On September 21st 2018, couple hundred people came together in Boston to attend the 9th Annual Wyss International Symposium. The topic of this year was Molecular Robotics. I have to confess that this is not my field of expertise beyond a synthetic biology course, however, coming from a computer science background, most topics were somewhat familiar.
The event booklet describes molecular robotics as: “encompassing the design of microscopic, self-assembly driven agents that sense, compute and actuate”.
Furthermore they state that “Nanoscale robots composed of nucleid acids, proteins or other molecules do not require power or batteries to operate, can be programmed to complete their tasks autonomously and collectively, and offer an unprecedented level of interaction with and control of biological systems”.
Potential application areas are clinical diagnostics and therapeutics. Molecular robotics also extends “robotics” into the “realm of nanoscale molecular systems with large numbers of individual agents collectively accomplishing tasks at microscopic scales”.

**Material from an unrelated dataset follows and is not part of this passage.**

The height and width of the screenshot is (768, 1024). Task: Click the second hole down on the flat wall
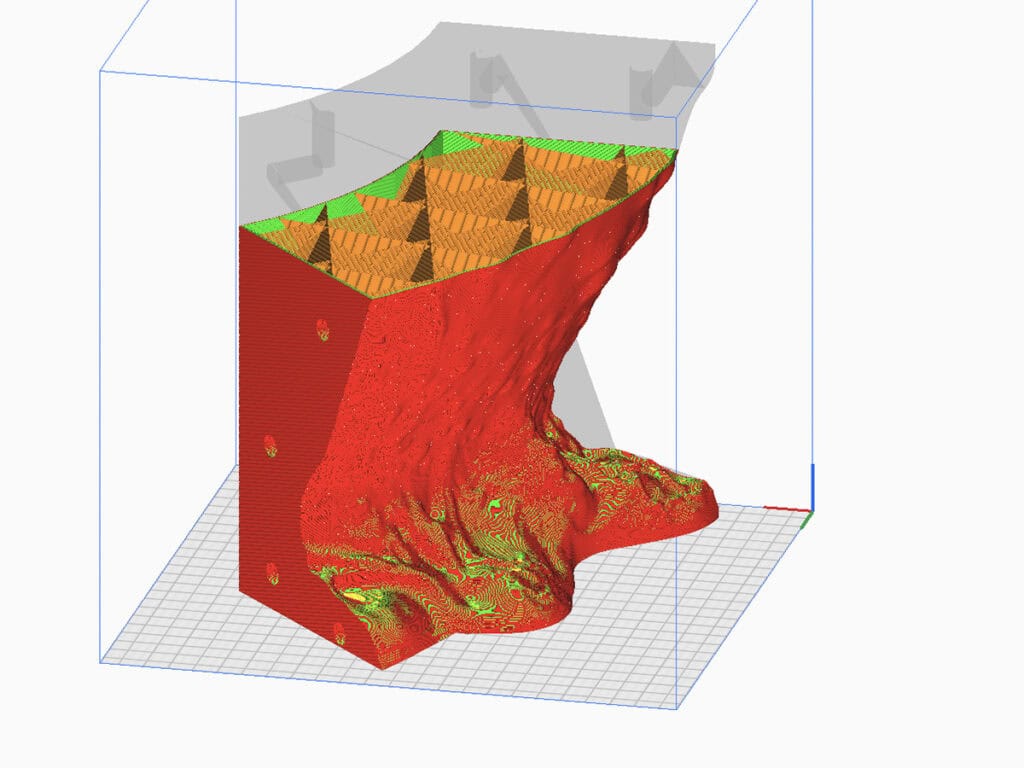click(x=271, y=447)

Talks were divided into sessions covering the state of the art in sensing, computing and actuating aspects of the field. The final session titled “Translate” aimed to discuss how all this can be translated into applications in real life.
The Wyss Institute just released a recap of the event, which is a must read. Unfortunately, the video recordings of the event are not made public. I scanned the web for other presentations from some of the speakers (disclaimer: these videos are not exactly what was presented at this event)
Sense
William Shih, Harvard Medical School
Yamuna Krishnan, University of Chicago
Hendrik Dietz, Technical University Munich
Compute
Lulu Qian, Caltech
George Church, Harvard University
Actuate
Itai Cohen, Cornell
David Baker, University of Washington
Khalid Salaita, Emory University
A Bit of the History Digging a bit deeper into the history of molecular robotics on the internet, it appears that the field started as DNA Nanotechnology (or DNA Nanoengineering). Wikipedia names Dr. Nadrian Seeman of NYU (Dept. of Chemistry) as the founding father of DNA Nanotechnology who laid out the main concepts back in the 80s while it really took off in mid-2000s.

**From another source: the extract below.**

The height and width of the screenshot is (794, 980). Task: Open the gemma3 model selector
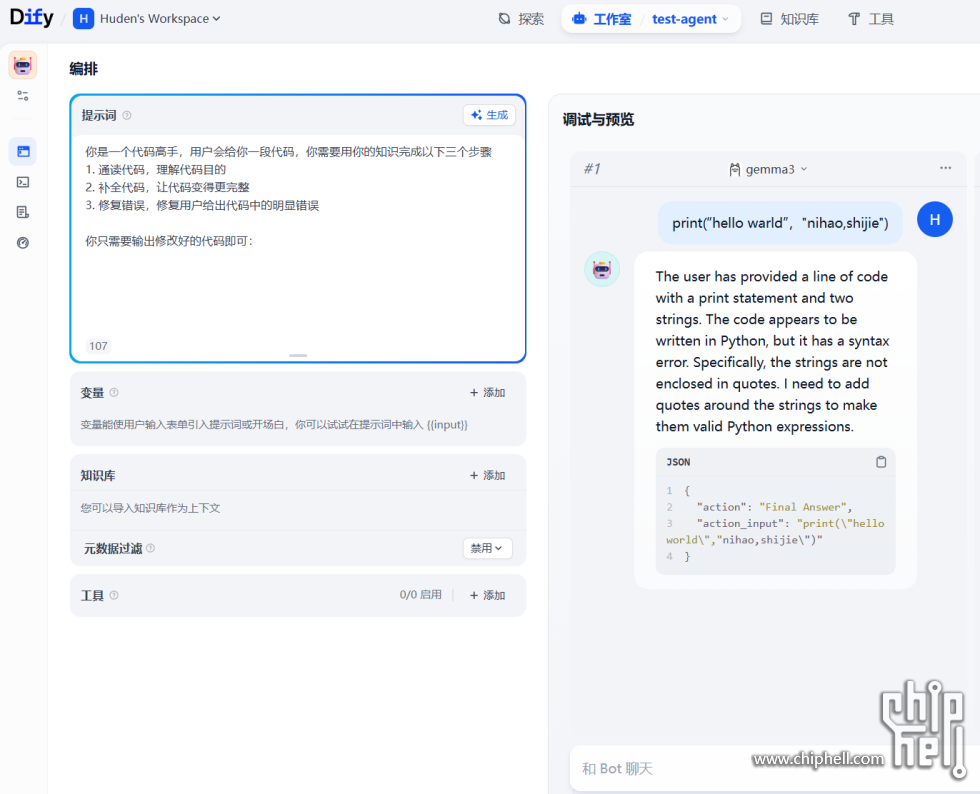[x=768, y=169]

I realized this connection based on Japanese scientist Dr. Satoshi Murata’s 2009 grant proposal titled “Development of Molecular Robotics based on DNA Nanoengineering“.
Furthermore, in this video interview (below), released by the NSF covering the 2010 Nature paper “Molecular robots guided by prescriptive landscapes” by Columbia University researchers, Dr. Milan N. Stojanovic is talking about brief history that led to their paper. And in there he mentions the work of Dr. Seeman of NYU. At that time NSF called molecular robotics as “on the rise”:
Molecular robotics is certainly a field to watch! Maybe this will lead to interesting applications as in the novel Nexus :-) or maybe “artificial or synthetic immune systems”? Or this could be the future of drug design.